▶ **What to produce**: Nothing but the lines from the one containing "member benefits. (1342, 1166)" through the one containing "MERDİVEN MODELLERİ (1556, 81)", both included, should be given again, each exactly as written below.
** Opening Stored data block **
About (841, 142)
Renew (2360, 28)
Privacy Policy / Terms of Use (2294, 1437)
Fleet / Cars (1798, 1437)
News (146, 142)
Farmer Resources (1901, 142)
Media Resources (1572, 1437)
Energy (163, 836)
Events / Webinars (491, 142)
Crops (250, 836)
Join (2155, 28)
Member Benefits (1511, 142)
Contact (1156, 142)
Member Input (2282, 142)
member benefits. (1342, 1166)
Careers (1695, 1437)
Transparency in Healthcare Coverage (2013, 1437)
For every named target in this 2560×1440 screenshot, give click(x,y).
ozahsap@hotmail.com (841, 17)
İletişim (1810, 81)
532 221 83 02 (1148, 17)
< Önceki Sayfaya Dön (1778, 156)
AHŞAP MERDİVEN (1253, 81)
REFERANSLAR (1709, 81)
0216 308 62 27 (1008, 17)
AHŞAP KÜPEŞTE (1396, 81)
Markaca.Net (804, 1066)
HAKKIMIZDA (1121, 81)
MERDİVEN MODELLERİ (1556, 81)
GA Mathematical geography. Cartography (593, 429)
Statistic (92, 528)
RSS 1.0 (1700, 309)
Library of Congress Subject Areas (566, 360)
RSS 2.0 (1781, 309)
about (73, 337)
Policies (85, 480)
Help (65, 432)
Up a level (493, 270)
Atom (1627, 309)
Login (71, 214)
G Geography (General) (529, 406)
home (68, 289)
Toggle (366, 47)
** Closing Stored data block **
▶ **Task answer**:
member benefits. (1342, 1166)
Careers (1695, 1437)
Transparency in Healthcare Coverage (2013, 1437)
For every named target in this 2560×1440 screenshot, give click(x,y).
ozahsap@hotmail.com (841, 17)
İletişim (1810, 81)
532 221 83 02 (1148, 17)
< Önceki Sayfaya Dön (1778, 156)
AHŞAP MERDİVEN (1253, 81)
REFERANSLAR (1709, 81)
0216 308 62 27 (1008, 17)
AHŞAP KÜPEŞTE (1396, 81)
Markaca.Net (804, 1066)
HAKKIMIZDA (1121, 81)
MERDİVEN MODELLERİ (1556, 81)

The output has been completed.